Calcutta. Sweet and putrid, the city's air filled every conceivable crack of stone, drifting in gently rolling waves of spice, excrements and human sweat down the narrow streets, towards the holy river Ganges. In the days before the blessing of the monsoon would come, breathing was nearly impossible each breath a mixture of the thousand secret smells of Calcutta, layered with the excruciating heat and all the untold secrets that made the city the sweltering hellhole she was. Swarms of flies gathered over the generous offerings of the holy cows on the streets, and one unlucky enough to pass by one of those offerings too closely would be surrounded by flies as if he himself were an offering, a gift, or a corpse floating down the Ganges, unburned, unmarked, nameless.
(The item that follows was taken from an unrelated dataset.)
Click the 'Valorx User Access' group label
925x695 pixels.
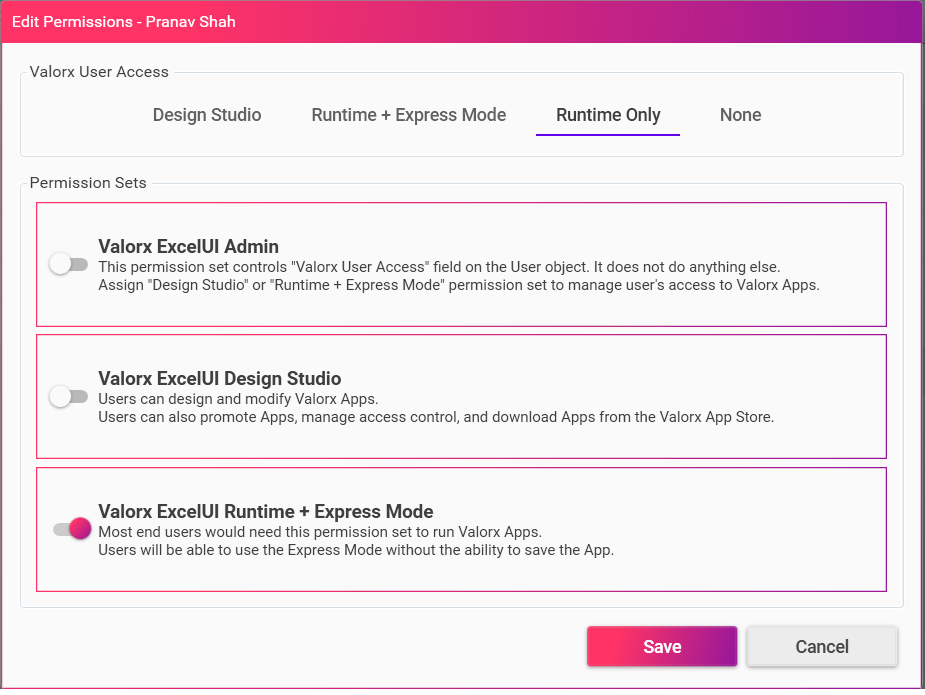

Under the banyan trees that guarded the larger streets, women sold spice, woven cloth, or themselves. Men, carrying buckets of cheap tap water on their shoulders, offered their tin cups to tourists, filled to brimming with waters that had never been clean. The Hooghly River, an offshoot of the holy Ganges, lay silent as a fat snake under the blaring eye of the sun. On the banks of the Ganges, the ashes from yesterday's ceremonial burning lay unstirred by wind or breath. The Ganges itself, placid, all-knowing, flowed without disturbance, washing the banks clean of ashes in gently rolling waves, carrying the remains of humanity towards the ocean.
He was bored to tears.
Schuldig flipped his heavy hair over one shoulder, cursing softly as the sweaty strands clung to the skin of his back. Below him, Calcutta's image was wavering for a moment as another wave of heat hit him, took his breath away. He inhaled and tasted each nuance of the boiling pot that called herself a town, each smell blending with another to create a new, different experience for his nose and tongue. Yes, Calcutta's air was heavy, and meaty - on a really hot day, one could almost cut the atmosphere with a knife.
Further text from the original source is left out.